The door creaked open.
Su Ruhan looked up. Bathed in moonlight, the Third Prince stood at the threshold, hands resting upon the latch, yet not entering.
As though nothing had happened, Su Ruhan struggled from his bed and collapsed to his knees, bowing deeply.
“This humble one greets Your Highness.”
Only then did the Third Prince step inside.
Since Su Ruhan’s demotion, he had been moved from a fine chamber to this low earthen hut. The once high-spirited youth was gaunt and worn, though the steel in his eyes remained unchanged.
The prince approached and gently helped him back onto the bed.
The gesture stunned Su Ruhan. Never had the prince’s features seemed so softened. He could not decipher whether the expression he saw was joy or sorrow.
“Why did you release Ning Yue?” the Third Prince asked.
Su Ruhan smiled faintly. He should have known—the prince had not come out of concern. Such a notion was fantasy. He had come to demand accountability.
“Ning Yue committed no crime. He deserved release.”
“Then of those you have slain, which were guilty?” the prince countered.
Indeed, countless had fallen to Su Ruhan’s sword—some merely distracted for a heartbeat before losing their lives. Ning Yue had offended the Third Prince and trespassed into Qinyi Courtyard. Either offense warranted death a thousand times over.
Yet Su Ruhan had not expected debate.
Seeing the prince’s serious expression, he answered truthfully, “Ning Yue serves the Mu Manor. One fewer death there means one fewer lost lead in the investigation of Grand Tutor Mu’s demise.”
“And why are you certain Mu Xueshi did not kill him?”
Su Ruhan laughed softly, daring beyond measure. “Because I learned it from Your Highness.”
The Third Prince regarded him with a half-smile and, in a gesture startlingly intimate, laid a hand upon his hair.

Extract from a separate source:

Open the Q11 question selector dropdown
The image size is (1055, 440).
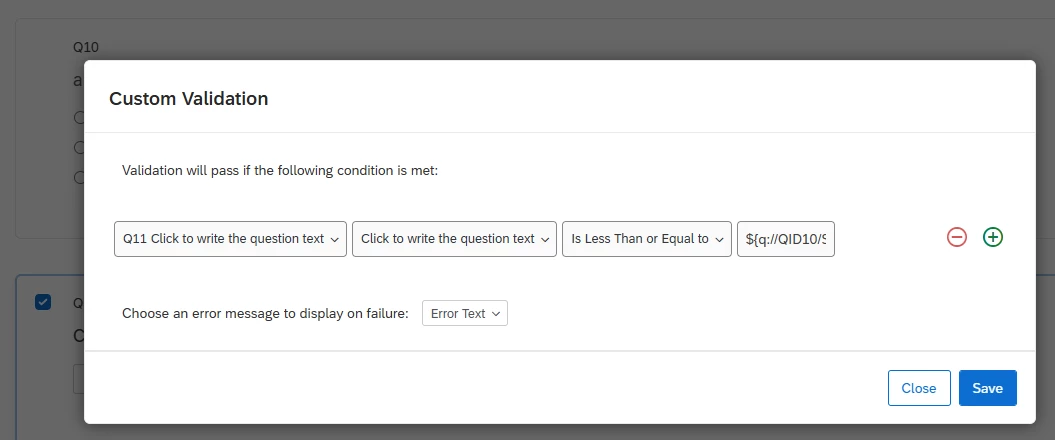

“Is he beautiful?” he asked.
Su Ruhan understood at once.
“No one under Heaven compares.”
“Oh?” The prince seemed almost amused. “So you risked death to clear his name?”
Su Ruhan nodded calmly.
The air grew colder. The prince’s expression tightened; tension rippled outward like the hush before a storm.

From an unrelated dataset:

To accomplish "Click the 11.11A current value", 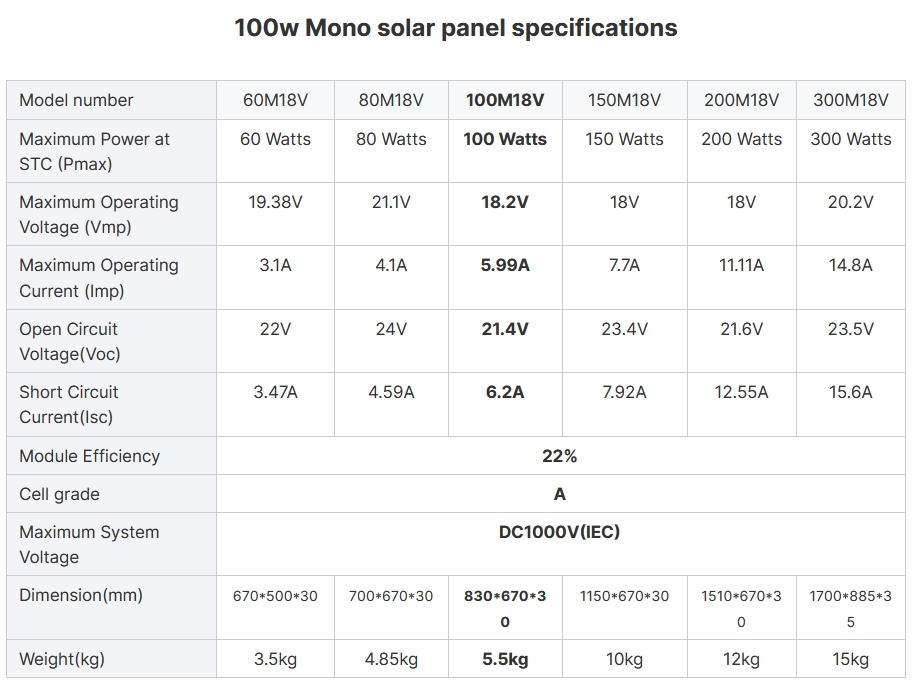I will point(741,265).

Su Ruhan braced himself for the inevitable.
Instead, the Third Prince turned without a word and tossed him a small vial—medicine for mending broken bones.
Though Su Ruhan had not truly lost his martial arts, the prince had not crippled him either.
Holding the bottle, Su Ruhan did not know what to feel.
Years of discipline had trained him to seek hidden motives behind the prince’s every act. Never had he allowed himself to interpret them at face value.